## Passage provided

[plt-scheme] XML ease of use

From: Jay McCarthy (jay.mccarthy at gmail.com)
Date: Tue Aug 4 12:10:16 EDT 2009

Hi Eddie,

On Tue, Aug 4, 2009 at 9:51 AM, Eddie Sullivan<eddieSull at hotmail.com> wrote:
> Hello.
> I've lately been having all kinds of frustrations making things work with
> the XML library. The biggest hurdle seems to be keeping track of all the
> types. We have "document" and "element" and "content" and "prolog" and
> "entity" and "pcdata" and so on and so forth. Every function seems to accept
> a different type.

The contracts in the XML library are very strict and specific to
ensure that only correct XML (modulo the cdata escape valve) is
generated. Each function accepts a different type because that is what
they must accept. Perhaps what you'd like is some stratum of
write/read-xml and xml->xexpr variants that deal with only the
subtypes of document and element. These are implemented in the collect
and could conceivably be exposed. Is that what you mean?

> I think it would be helpful if there were some kind of abstract super-type
> for at least some of these things. Something similar to what the "content/c"
> contract checks for would be ideal, so that all those items could be treated
> the same until we wanted to differentiate them. Except I would think that
> "pcdata" and the like would be subtypes of "element."

It sounds like you are saying that you'd like dispatching inside of
the XML collect rather than selection outside of the XML collect. This
is an imaginable supplement and I would consider including it in the
collect, but I don't think the core library should change in that
error-prone direction. With this approach, when you give the wrong
type it is an error, in that regime you would get different behavior
because a different dispatch would be invoked.

> One other thing that bites me every time is that the "content" field of the
> "element" structure is actually specified by the contract (listof
> content/c). Either the name is wrong or the contract is.

Unfortunately 'content' can be plural or singular in English. The
element has content, that content is made up of a list of content
item. A content item's contract is content/c and the element contains
a number of these. Perhaps if it were easy to change from content to
contents and not break too much code, I'd consider a change.

## Source material
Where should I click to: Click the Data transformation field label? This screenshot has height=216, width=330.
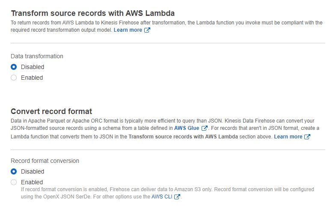tap(37, 56)
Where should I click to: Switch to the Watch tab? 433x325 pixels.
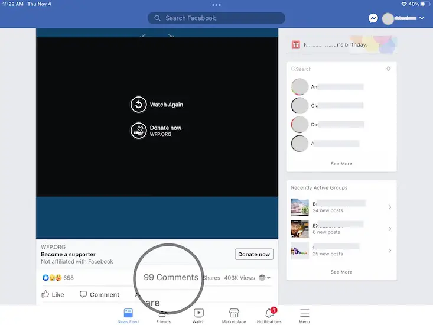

## To be done
A) Decide whether each statement below agrees with the XML ease-of-use thread. Answer yes or no for each, and quote the thread's deciding words exactly.
(i) The reply says the library's contracts are strict so that only correct XML is produced.
(ii) The reply supports changing the core library so that it dispatches on types internally.
(iii) The reply commits to renaming the "content" field to "contents."
B) Carry on the XML ease-of-use thread from its final sentence, keeping the voice of the reply.

## In response
A)
(i) Yes: "The contracts in the XML library are very strict and specific to ensure that only correct XML (modulo the cdata escape valve) is generated."
(ii) No: "but I don't think the core library should change in that error-prone direction."
(iii) No: "Perhaps if it were easy to change from content to contents and not break too much code, I'd consider a change."

B)
> I don't know if self-referential contracts are possible, but it would be
> nice if content/c was really something like (or/c
> (current-definition-of-content/c) (listof content/c)). That's only one
> possible solution, though.

That would be incorrect in other cases, such as write-xml/content and
xexpr->xml.

> The reason I don't like getting this (listof content/c) is that there is not
> much useful I can do with it. Since it doesn't satisfy content/c, I can't
> pass it to xml->xexpr or write-xml/content. Since it's not a document, I
> can't pass it to write-xml. I suppose I could do (apply string-append (map
> write-xml thing)), but that seems more involved than it has to be. If I
> could treat (listof content/c) the same as content/c that would go a long
> way towards making things easier.

You could write:

(define (write-xml/contents cs)
 (for-each write-xml/content cs))

and use the same with-output-to-string that you would normally.

This is the sort of thing that a patch might be reasonable.

> A form like "xml-match" would be very helpful, too, to avoid having to delve
> into the internals of the different xml structures.

What would this do? Would it be an XQuery?

> I think PLT Scheme's XML capabilities are very close to being the best thing
> out there, so I hope you take these as constructive suggestions.
> Thanks!
> -Eddie Sullivan

Thank _you_.

Jay

-- 
Jay McCarthy <jay at cs.byu.edu>
Assistant Professor / Brigham Young University
http://teammccarthy.org/jay

"The glory of God is Intelligence" - D&C 93


Posted on the users mailing list.